→ **Things to do**
- a) According to the teachers conferences resources page, which regiment from her homeland did Mona Parsons meet after her escape?
- b) Condense the paragraph of the teachers conferences resources page that begins "Mona Parsons, a native of Wolfville" into a shorter version that keeps its main facts.
- c) Carry on the teachers conferences resources page from its final sentence.

→ **Supplied text**
══════

Teachers conferences resources

November 23, 2017

Teachers conferences resources

Halifax Explosion

 

Last month the Nova Scotia Museum with our friends from the Nova Scotia Archives and the Nova Scotia Provincial Library, presented at both the Social Studies Teachers Association of Nova Scotia and Association of Science Teachers conferences. Check out our session descriptions below and links to resources to enhance your lesson plans.

 

Mona Parsons: Heritage Day Hero
Martin Hubley, Curator of History Nova Scotia Museum & Barry Smith, Archival Assistant NS Archives

Mona Parsons, a native of Wolfville, NS who worked as an actress and nurse, is being commemorated on provincial Heritage Day 2018 for her role working with the Dutch Resistance in 1940, aiding downed Allied airmen in Holland at the start of the Second World War. Parsons showed incredible tenacity throughout her subsequent capture, trial and imprisonment by the Nazis, and her amazing escape from a prison in Germany in 1945 back to Allied lines in the Netherlands. There she was taken by locals, remarkably, to meet a regiment from her homeland, the North Nova Scotia Highlanders. Join Barry Smith from the Nova Scotia Archives and Martin Hubley from the Nova Scotia Museum to learn more about her story and the resources available for teaching the story of Canadian Second World War resistance fighters, such as Mona Parsons and other Canadian agents who worked behind enemy lines with various Resistance movements.

══════

→ **Records supplied**
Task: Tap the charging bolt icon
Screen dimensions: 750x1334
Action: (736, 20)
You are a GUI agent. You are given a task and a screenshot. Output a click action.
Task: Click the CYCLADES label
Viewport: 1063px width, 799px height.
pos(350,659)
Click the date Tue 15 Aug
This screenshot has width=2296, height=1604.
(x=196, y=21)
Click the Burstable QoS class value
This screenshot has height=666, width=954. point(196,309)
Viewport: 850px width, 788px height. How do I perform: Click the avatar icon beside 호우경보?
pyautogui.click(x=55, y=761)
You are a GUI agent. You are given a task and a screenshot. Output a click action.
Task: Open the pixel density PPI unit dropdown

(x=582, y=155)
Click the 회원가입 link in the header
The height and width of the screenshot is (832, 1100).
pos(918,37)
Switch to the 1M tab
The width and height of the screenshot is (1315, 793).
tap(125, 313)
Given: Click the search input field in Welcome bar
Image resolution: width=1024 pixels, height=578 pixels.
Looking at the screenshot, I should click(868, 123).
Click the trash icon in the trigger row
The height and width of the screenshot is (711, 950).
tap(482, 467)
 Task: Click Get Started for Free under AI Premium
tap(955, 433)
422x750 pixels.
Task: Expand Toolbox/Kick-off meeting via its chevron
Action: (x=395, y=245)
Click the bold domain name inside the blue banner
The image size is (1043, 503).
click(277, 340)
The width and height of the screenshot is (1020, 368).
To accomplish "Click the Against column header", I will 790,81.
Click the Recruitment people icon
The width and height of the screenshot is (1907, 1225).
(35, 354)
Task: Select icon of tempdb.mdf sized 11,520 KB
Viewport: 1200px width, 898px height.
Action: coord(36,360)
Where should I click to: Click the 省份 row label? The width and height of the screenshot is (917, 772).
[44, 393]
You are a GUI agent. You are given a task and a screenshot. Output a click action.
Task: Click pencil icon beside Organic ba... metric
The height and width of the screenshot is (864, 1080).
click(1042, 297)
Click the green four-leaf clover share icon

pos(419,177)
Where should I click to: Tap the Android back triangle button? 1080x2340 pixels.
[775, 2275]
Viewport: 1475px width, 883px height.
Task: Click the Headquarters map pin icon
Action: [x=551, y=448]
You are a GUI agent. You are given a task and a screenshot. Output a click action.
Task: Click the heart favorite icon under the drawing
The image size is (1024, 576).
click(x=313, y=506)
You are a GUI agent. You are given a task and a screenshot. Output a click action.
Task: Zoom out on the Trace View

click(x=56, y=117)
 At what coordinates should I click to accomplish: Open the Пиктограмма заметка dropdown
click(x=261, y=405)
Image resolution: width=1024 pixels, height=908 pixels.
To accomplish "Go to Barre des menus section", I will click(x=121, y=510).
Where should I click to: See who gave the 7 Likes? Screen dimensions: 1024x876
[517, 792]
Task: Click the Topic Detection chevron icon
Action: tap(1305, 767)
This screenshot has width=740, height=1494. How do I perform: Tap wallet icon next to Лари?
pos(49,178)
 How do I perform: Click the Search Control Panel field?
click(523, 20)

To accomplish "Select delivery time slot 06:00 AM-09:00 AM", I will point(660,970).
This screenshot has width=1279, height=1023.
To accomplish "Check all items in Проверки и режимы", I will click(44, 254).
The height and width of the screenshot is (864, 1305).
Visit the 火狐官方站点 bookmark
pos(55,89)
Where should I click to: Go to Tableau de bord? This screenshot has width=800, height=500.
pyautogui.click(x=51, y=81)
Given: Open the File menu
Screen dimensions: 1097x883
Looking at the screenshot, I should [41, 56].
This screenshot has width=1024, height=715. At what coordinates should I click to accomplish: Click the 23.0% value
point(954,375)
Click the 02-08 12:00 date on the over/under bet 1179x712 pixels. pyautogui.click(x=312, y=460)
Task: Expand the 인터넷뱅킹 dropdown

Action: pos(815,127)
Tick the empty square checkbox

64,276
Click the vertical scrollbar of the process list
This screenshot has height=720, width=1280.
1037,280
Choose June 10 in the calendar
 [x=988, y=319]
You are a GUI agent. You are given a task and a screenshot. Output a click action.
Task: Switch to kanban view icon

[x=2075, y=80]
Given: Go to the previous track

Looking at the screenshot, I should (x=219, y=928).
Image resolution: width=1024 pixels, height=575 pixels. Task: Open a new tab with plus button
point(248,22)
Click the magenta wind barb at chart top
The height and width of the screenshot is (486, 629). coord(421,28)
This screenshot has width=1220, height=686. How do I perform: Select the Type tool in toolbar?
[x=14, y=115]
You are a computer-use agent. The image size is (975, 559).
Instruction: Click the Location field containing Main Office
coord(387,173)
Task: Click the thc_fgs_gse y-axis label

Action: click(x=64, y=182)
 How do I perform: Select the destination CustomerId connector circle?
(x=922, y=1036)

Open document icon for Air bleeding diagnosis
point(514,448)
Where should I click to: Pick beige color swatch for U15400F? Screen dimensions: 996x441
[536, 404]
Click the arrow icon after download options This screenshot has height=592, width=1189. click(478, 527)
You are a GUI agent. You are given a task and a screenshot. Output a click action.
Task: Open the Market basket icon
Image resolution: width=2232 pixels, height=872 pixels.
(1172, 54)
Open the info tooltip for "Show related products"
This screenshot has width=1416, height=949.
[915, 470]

══════

→ **Results for the exercise**
- a) The North Nova Scotia Highlanders.

- b) Mona Parsons, an actress and nurse from Wolfville, NS, is being commemorated on provincial Heritage Day 2018. In 1940 she worked with the Dutch Resistance and aided downed Allied airmen in Holland. The Nazis captured, tried and imprisoned her. In 1945 she escaped from a prison in Germany and reached Allied lines in the Netherlands. There, locals took her to meet the North Nova Scotia Highlanders. Barry Smith of the Nova Scotia Archives and Martin Hubley of the Nova Scotia Museum present her story. They also cover resources for teaching about Canadian Second World War resistance fighters and agents who worked behind enemy lines.

- c)
Explore our resource list on Mona Parsons and other Resistance movements

 

Gaelic in the Classroom
Katherine Macleod, Highland Village Collections Assistant & Stacey MacLean, Gaelic Animator  

Within the last five years, there has been a great effort to connect students to the founding cultures of Nova Scotia through the new streamlined curriculum. Baile nan Gàidheal | Highland Village recognizes the needs of teachers to have ready-made cultural resources that can be used in the classroom. This workshop showed teachers how to introduce Gaelic in their classrooms using a Gaelic Workbook. The workbook draws on Nova Scotia Gaelic idioms and themes found throughout the culture. Activities, lessons-plans and resource websites will provide students a chance to learn about the rich history of the Gael in Nova Scotia while engaging children in hands-on, interactive and fun cultural experiences, which we will demonstrate in this workshop. As well, we will outline the in-class and on-site programs available at Highland Village. Each program provides engaging activities that meet several outcomes as outlined in the most current version curriculum.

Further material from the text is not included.